• **WHAT IS EXPECTED**
Return only the lines running from the one that contains "The width and" through the end of the entries, exactly, both ends included. Omit pictures.

(Recorded data)
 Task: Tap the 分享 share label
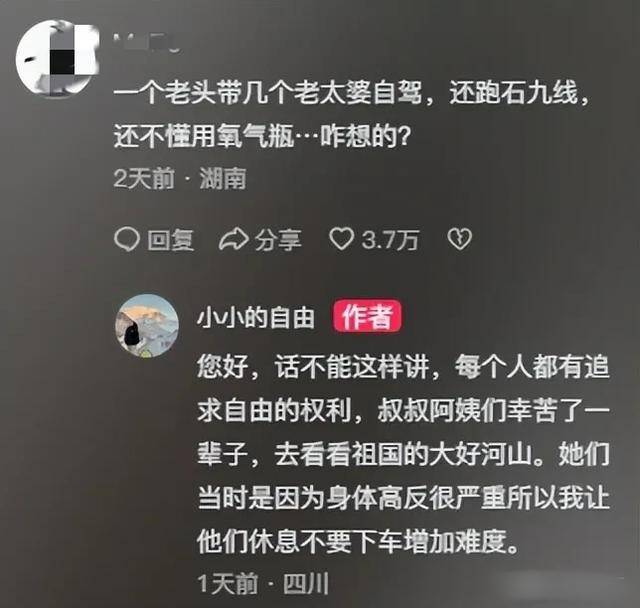[278, 240]
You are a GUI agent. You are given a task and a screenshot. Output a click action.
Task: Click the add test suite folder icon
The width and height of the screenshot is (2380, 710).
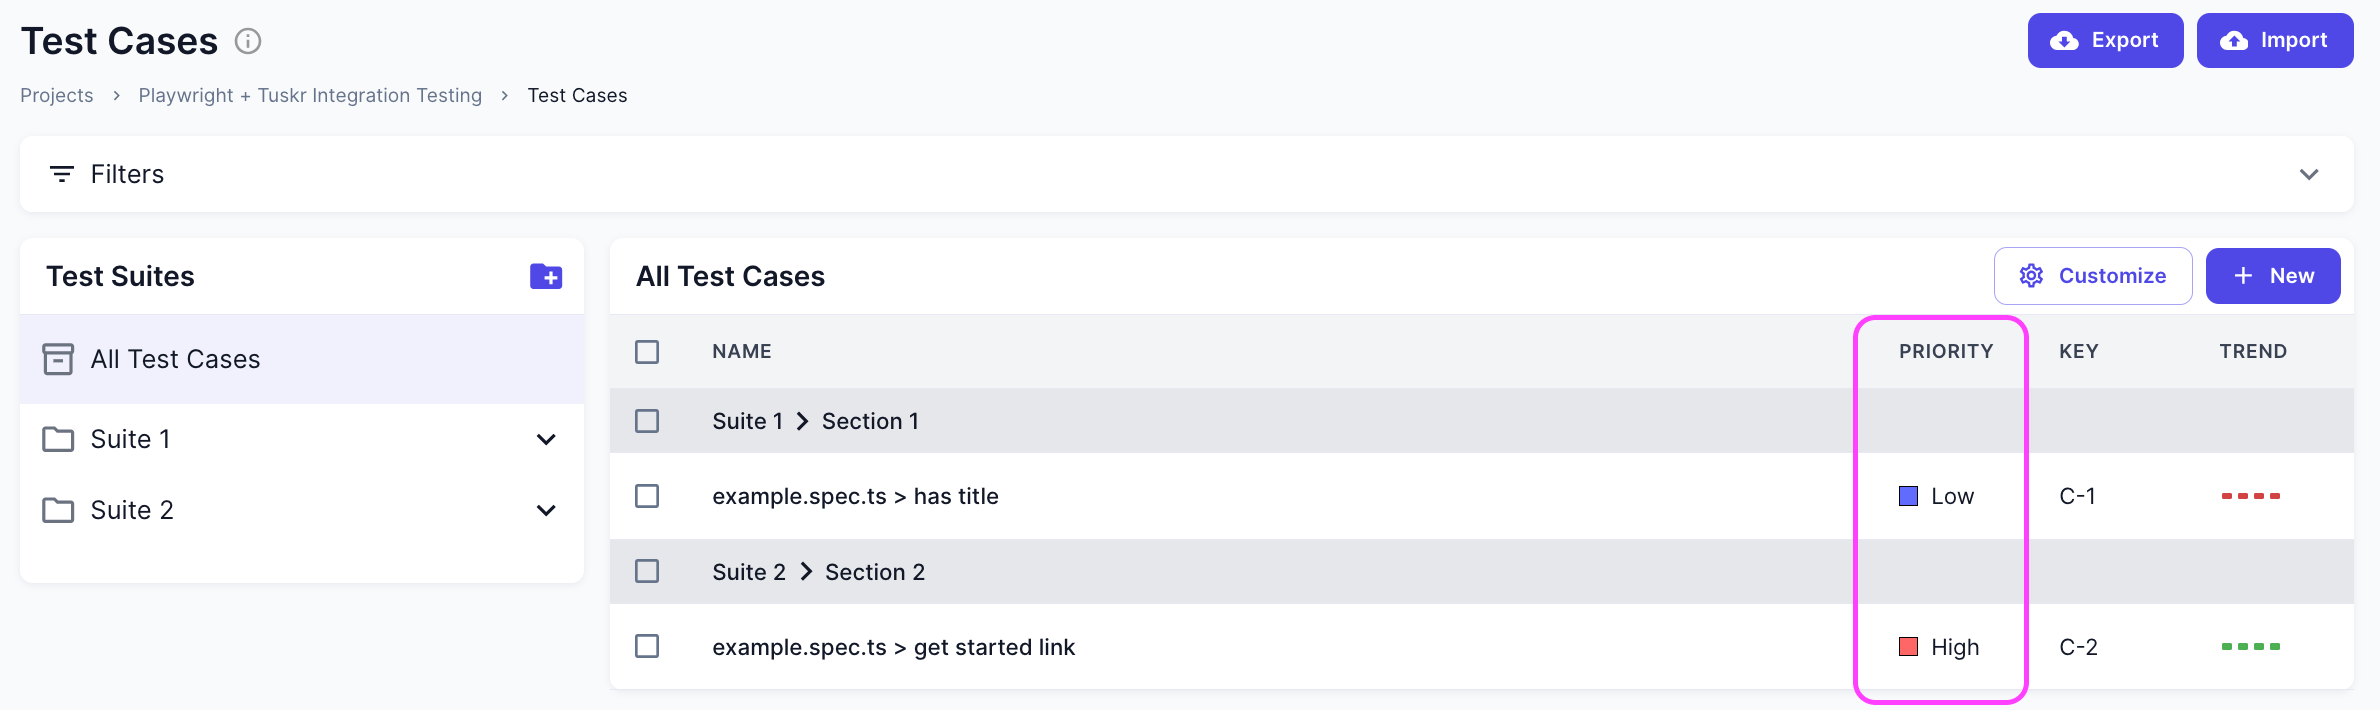[546, 276]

• **RESULT**
The width and height of the screenshot is (2380, 710).
[546, 276]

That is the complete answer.